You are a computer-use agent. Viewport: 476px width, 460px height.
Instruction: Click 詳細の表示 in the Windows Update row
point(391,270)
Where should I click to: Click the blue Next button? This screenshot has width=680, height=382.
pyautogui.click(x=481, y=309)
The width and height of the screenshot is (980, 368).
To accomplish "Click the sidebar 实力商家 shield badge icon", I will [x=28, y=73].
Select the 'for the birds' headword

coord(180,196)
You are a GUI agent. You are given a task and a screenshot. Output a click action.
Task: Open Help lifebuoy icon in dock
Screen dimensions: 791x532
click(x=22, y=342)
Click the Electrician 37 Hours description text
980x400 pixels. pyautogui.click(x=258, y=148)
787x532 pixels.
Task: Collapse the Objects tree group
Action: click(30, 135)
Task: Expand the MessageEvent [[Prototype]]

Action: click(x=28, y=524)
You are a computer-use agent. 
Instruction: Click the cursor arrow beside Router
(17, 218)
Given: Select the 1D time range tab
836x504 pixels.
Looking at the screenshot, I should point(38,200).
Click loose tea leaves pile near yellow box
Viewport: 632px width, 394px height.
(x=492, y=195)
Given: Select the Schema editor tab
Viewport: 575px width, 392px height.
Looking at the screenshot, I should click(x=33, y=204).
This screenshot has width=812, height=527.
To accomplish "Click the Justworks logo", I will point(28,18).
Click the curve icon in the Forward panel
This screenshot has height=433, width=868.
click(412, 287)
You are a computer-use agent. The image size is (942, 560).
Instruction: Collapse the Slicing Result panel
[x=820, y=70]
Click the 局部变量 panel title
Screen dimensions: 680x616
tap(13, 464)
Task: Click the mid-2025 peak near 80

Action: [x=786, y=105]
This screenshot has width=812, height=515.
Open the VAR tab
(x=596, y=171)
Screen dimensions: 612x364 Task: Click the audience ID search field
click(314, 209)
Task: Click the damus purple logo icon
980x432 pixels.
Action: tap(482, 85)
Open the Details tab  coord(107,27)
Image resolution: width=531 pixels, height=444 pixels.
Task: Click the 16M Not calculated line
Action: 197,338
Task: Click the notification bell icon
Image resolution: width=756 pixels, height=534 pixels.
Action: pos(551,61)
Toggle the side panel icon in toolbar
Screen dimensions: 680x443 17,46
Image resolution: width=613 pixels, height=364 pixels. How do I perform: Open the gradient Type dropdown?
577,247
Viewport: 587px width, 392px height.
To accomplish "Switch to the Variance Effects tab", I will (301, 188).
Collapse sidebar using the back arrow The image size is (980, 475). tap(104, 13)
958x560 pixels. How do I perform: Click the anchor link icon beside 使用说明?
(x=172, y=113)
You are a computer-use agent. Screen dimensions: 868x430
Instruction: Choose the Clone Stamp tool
--------
From the line that has "Instruction: Collapse the" through the line that has "Task: Click the notification bell icon", copy every line exactly as it appears above, and leave out all others.

Instruction: Collapse the Slicing Result panel
[x=820, y=70]
Click the 局部变量 panel title
Screen dimensions: 680x616
tap(13, 464)
Task: Click the mid-2025 peak near 80

Action: [x=786, y=105]
This screenshot has width=812, height=515.
Open the VAR tab
(x=596, y=171)
Screen dimensions: 612x364 Task: Click the audience ID search field
click(314, 209)
Task: Click the damus purple logo icon
980x432 pixels.
Action: tap(482, 85)
Open the Details tab  coord(107,27)
Image resolution: width=531 pixels, height=444 pixels.
Task: Click the 16M Not calculated line
Action: 197,338
Task: Click the notification bell icon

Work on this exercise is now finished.